WRITTEN PROBLEM: List every line of the data that contains the string "Task", copying each line in full.

GIVEN RECORDS:
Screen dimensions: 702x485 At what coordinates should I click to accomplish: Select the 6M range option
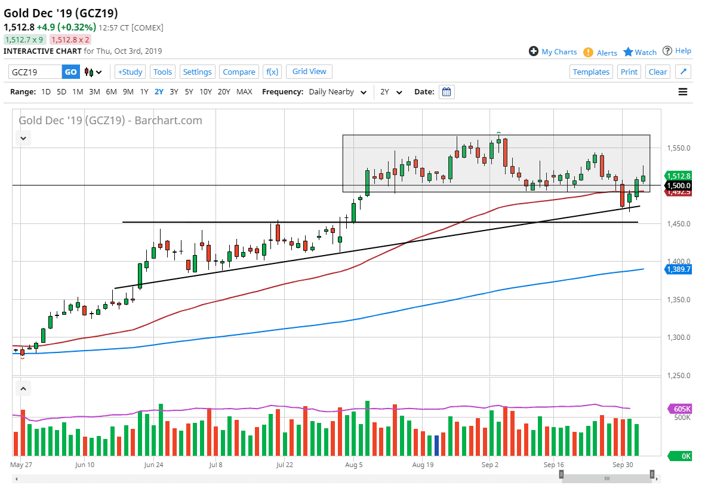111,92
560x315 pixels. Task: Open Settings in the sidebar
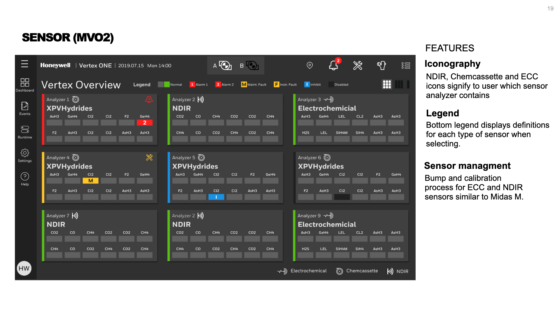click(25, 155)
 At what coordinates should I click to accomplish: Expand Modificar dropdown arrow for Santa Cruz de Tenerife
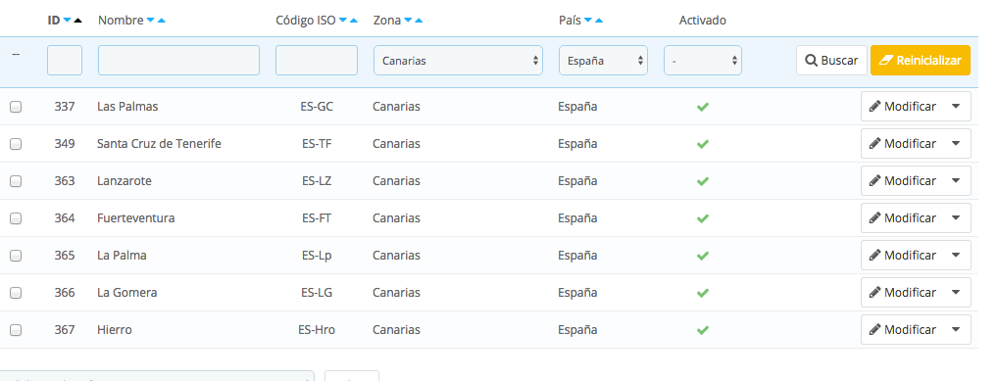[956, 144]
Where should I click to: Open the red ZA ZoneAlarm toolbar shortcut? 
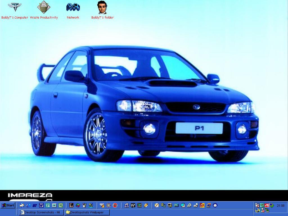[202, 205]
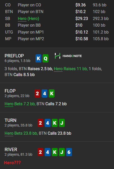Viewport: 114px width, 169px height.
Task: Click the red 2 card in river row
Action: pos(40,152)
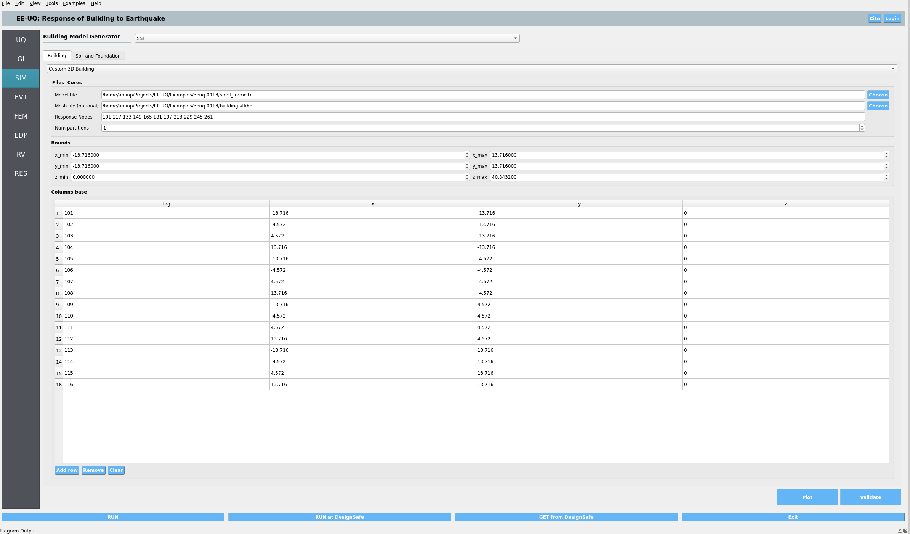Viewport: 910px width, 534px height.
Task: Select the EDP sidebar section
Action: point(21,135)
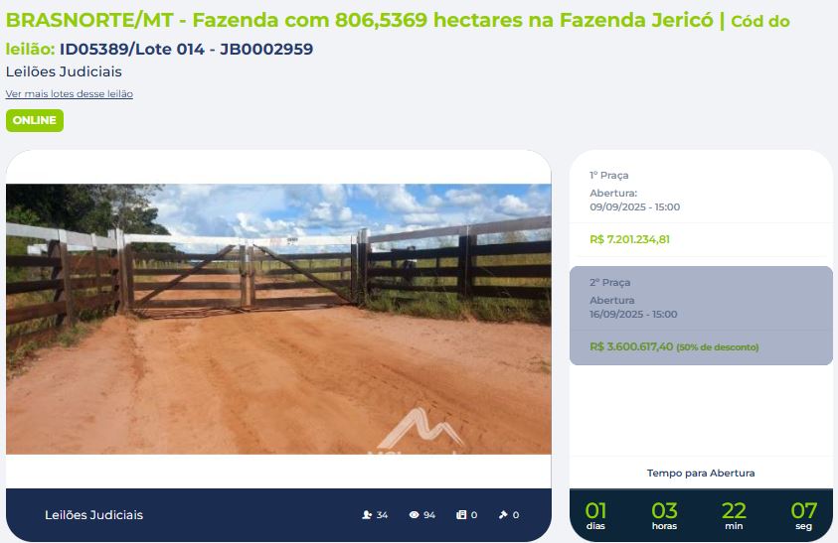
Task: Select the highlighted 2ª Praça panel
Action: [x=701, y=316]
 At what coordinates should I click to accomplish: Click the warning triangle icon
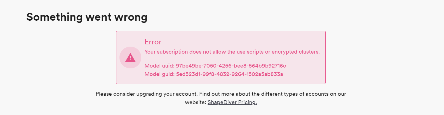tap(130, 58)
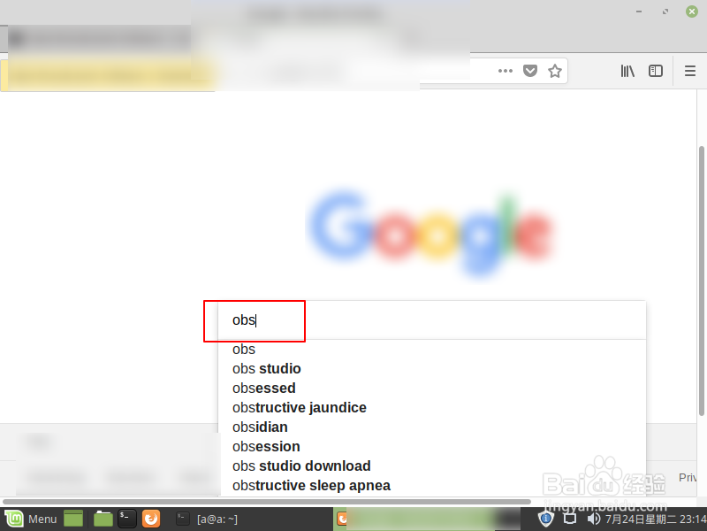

FULL SOLUTION:
560x315 pixels. Task: Open Settings in the sidebar
Task: Click the red 2 card in river row
Task: Select the EDP sidebar section
Task: Select the highlighted 2ª Praça panel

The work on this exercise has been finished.